Orange
chair blue porch white Stetson
am re-reading Cold Mountain translated by Red Pine
woke to
fog a cremation dream it is garbage day
Olson:
words made to taste like accuracy pincers
the king
birds are back an osprey shrieks
in the wooded swamp ice reigns yet first the school bus
no
motor no driver passes
only one child so far up front
then the Trueloves would it hurt them to signal bastards
despair is elitist do not count pages forget
the work
w & k both built
from 2 Vs or 3
end up with only or
deface
the cartoon until the joke is fearful
Perth,
Ontario poet Phil Hall’s latest collection is Conjugation (Toronto ON: BookThug, 2016), a complex, engaged and
expansive collection that continues his meditative explorations into the lyric
fragment, collage, poetics and the deep self. “Conjugation,” according to one
online source, is “the modification of a verb from its basic form,” and Hall’s
poetry manages a deep and serious play in the way words are constructed,
pulling apart the mechanics of language and how it interacts with ideas (a play
that has, it would appear, deeply influenced the work of Ottawa poet Pearl Pirie). As he writes: “but there’s a fee / a fee that sees & hears wonky // fe-ces we’re were subtler/fugues etc [.]” Similar to Dennis Cooley, Hall
engages the mis-heard word, the mis-step, and runs with it, managing to make
connections where there otherwise might not have been.
Over
the past few poetry collections, Hall has shifted from his more overt
engagements with Ontario gothic/rural, including his own childhood and history
of abuse, to a more overt engagement of multiples—poetics, “the prison of
metaphor,” pulling apart the minutae of language, personal history, direct
observations and his immediate environment (including the Ontario wilds of his
Perth homestead)—each holding similar weight throughout, woven together as a
precise, dense and thorough series of ongoing threads.
Constructed
out of an opening poem, seven suite-sections and a coda, the short
poem-fragments in Conjugation follow
a similar tone and structure set in a number of Hall’s poetry collections (a recent example being the “selected poem” published by WLU Press; see my essay on ‘editing’ the selected here), and, as with much of his work, the poems
within could be presented in a variety of orders. It becomes curious how an
order built so carefully, with such precision, is also constructed to be opened
at any page, and read in either direction.
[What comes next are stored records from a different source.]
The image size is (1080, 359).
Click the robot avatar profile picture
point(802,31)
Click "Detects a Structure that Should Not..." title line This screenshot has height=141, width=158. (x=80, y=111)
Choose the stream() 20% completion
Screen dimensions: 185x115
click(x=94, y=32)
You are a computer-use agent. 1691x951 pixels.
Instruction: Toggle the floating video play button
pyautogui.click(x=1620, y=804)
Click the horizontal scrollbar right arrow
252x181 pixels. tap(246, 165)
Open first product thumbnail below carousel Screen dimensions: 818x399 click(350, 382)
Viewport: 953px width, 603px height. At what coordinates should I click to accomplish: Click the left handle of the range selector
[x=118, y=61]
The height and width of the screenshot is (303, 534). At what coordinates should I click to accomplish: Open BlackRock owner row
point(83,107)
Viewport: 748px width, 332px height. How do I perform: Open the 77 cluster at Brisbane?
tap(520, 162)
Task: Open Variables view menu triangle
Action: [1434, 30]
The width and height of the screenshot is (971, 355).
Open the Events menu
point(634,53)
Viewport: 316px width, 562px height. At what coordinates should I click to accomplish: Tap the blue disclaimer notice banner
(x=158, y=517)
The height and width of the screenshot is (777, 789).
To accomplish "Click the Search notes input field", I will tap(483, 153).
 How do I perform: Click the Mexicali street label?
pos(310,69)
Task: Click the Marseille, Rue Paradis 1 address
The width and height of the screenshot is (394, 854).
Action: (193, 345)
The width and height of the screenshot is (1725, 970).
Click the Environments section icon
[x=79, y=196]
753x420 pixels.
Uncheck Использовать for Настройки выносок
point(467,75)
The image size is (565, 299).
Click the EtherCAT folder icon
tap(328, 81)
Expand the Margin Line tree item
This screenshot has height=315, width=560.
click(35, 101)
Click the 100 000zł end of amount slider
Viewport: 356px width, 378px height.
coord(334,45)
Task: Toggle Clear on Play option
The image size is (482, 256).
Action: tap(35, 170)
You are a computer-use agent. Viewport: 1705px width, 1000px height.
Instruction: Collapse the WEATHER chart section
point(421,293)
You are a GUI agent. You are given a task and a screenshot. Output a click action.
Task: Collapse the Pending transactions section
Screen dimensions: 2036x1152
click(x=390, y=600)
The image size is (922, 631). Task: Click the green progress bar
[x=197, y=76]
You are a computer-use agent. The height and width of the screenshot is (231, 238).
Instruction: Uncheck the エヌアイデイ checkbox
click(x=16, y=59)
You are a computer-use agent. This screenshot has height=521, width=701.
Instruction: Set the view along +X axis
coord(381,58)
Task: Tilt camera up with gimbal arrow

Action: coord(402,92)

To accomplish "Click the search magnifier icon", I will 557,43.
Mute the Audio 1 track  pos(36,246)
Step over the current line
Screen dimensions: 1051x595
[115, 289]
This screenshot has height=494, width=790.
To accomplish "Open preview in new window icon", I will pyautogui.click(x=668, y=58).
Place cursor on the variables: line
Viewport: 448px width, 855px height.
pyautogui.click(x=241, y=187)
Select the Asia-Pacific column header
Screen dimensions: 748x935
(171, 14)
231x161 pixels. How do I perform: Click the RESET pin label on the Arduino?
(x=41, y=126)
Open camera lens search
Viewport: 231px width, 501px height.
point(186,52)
His poems are less narratives than a
series of accumulations, and the order in which you interact with them might
even bring you to an entirely different conclusion.
Hall
has become known for his shuffling, reworking and reprising his work, giving
the sense that his poems might be less “finished” than simply set in a
particular way for a particular temporal, whether temporary or permanent,
reason, including poems shuffled and re-set for the sake of a chapbook, a
public performance or a trade collection. “Early versions,” as Hall himself
writes in the acknowledgments, of elements of the first section, “Gap &
Hum,” appear previously in his X
(Thee Hellbox Press, 2013) [see my review of such here] and My Banjo & Tiny Drawings (Flat
Singles Press, 2015) [see my review of such here]. The fifth section, “Essay on
Legend,” was originally produced as a 2014 chapbook through Mark Goldstein’s
Beautiful Outlaw Press (Goldstein is also designer of this current volume, as well
as many of Hall’s recent trade collections). Cobbled and stitched together from
a variety of threads, found and salvaged lines and objects, his “Essay on
Legend” begins with an anecdote about a dog, utilizing such as a starting-point
for a sequence of observations on poetry, anecdote and violence, each circling
around the very idea of “legend.” The chapbook version was produced in an
edition of 52 copies “in commemoration of the second annual Purdy Picnic at the A-frame, Roblin Lake, Ameliasburgh, July 26, 2014,” acknowledging the late poet Al Purdy as one of Phil Hall’s long-standing touchstones. At the Ottawa launch
of the chapbook in 2014, Hall spoke of starting out as a good Ontario “son of
Al Purdy” poet that slowly began shifting towards Louis Zukofsky’s 80 Flowers (1978); from stories and the
anecdote to “that purse sound of the vowel.”